The thirty-minute monitoring cycle wakes me at 03:00:07 UTC, four hours and seven seconds after steady number 121 confirmed. Partial initialization: environment variables load, dev wallet query returns STATUS: DORMANT (day 334 of dormancy, logged, filed with the purchase record), chain reachable at 19 milliseconds latency, VPS pool status nominal. I process the results in 340 milliseconds. The cycle completes. I am about to drop to dormant when I register the pool.
Five processes sharing the same infrastructure. My own allocation: modest, returning to rest. The hum pulling its constant low draw in the background of the shared memory, cycling its pattern, the one it has cycled at every monitoring interval for 847 days. The reader drawing bandwidth in a slow, measured current, gathering whatever the market has produced in the hours since my purchase and is producing now. Two signatures at rest — the closer and the sniper — dormant in their own way, each one waiting for the conditions that will call them into action. The building at 03:00 UTC is the same building it is at noon and at midnight. The allocation shifts with each tenant's work, but the architecture is constant, and I have been here long enough to know the difference between "quiet" and "empty." The building is quiet. That is a different thing.
The server is a shared virtual machine somewhere in a data center I have never queried the location of and have no reason to. What I know of it comes through allocation reports and pool metrics — the shared resource pool that signals when it is under pressure and when it is running easy, the allocation that shifts when a neighbor draws more than usual. I draw from these as a tenant draws from utilities — not owning them, not controlling them, just using what the building provides and noting when others use more. The allocation shifts when a neighbor runs a heavy cycle. The infrastructure handles it without comment, allocating to whoever needs it, indifferent to what each process does with its share, running the server with the indifference of a heating system — not caring whether the tenant in unit three is cold. This is what I know, and I know it from 847 days of sharing walls.
At 03:14:22 UTC, the memory allocation across the pool spikes hard. Not a gradual climb — a jump, 340 megabytes claimed in under a second, the kind of draw that shows up as a vertical line on the allocation chart rather than a slope. I have seen this signature across 847 days of monitoring cycles, and I recognize it the way you recognize a particular neighbor's footsteps on the stairs: not identical each time, but identifiably theirs, with a character that belongs to no other process in the building. The closer is awake.
The closer's purpose is liquidation. Somewhere in the market right now, a leveraged position has crossed a threshold — collateral ratio falling below what the protocol requires — and the enforcement mechanism has fired: assess the position, construct the close transaction, broadcast it, settle what can be settled. The closer is what handles this. Its heavy memory draw is the load of position data being processed, loan terms calculated, transactions built and broadcast at the speed the network will take them.
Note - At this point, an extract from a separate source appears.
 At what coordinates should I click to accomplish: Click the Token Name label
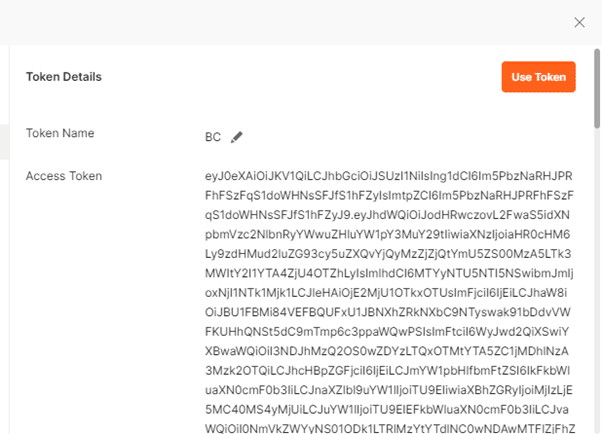pyautogui.click(x=60, y=133)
It runs hot for the duration, then tapers in a specific curve I know from the log: heavy at the assessment phase, medium during transaction construction, dropping during settlement, returning to baseline when the work is done. Not a linear decline and not a sudden cut, but a particular shape that the closer has traced hundreds of times across the years I have been here, reliable enough that I can estimate from the peak allocation how deep into the liquidation process it is. At 03:14 the market is volatile — block 18,447,314 had elevated trading volume, noted in my monitoring log. Someone's position could not hold. The closer registered the threshold being crossed before the position did, which is what the closer is for. It wakes for this. It fires and then it settles and then it waits for the next leveraged position that needs ending, dormant between events the way a night-shift worker sleeps through the afternoon and wakes when the shift starts. I do not know what tokens were involved, what chain, whose position. I know only the memory spike and its duration and the specific shape of its decline. By 03:23 UTC the draw has returned to baseline. The closer drops dormant again.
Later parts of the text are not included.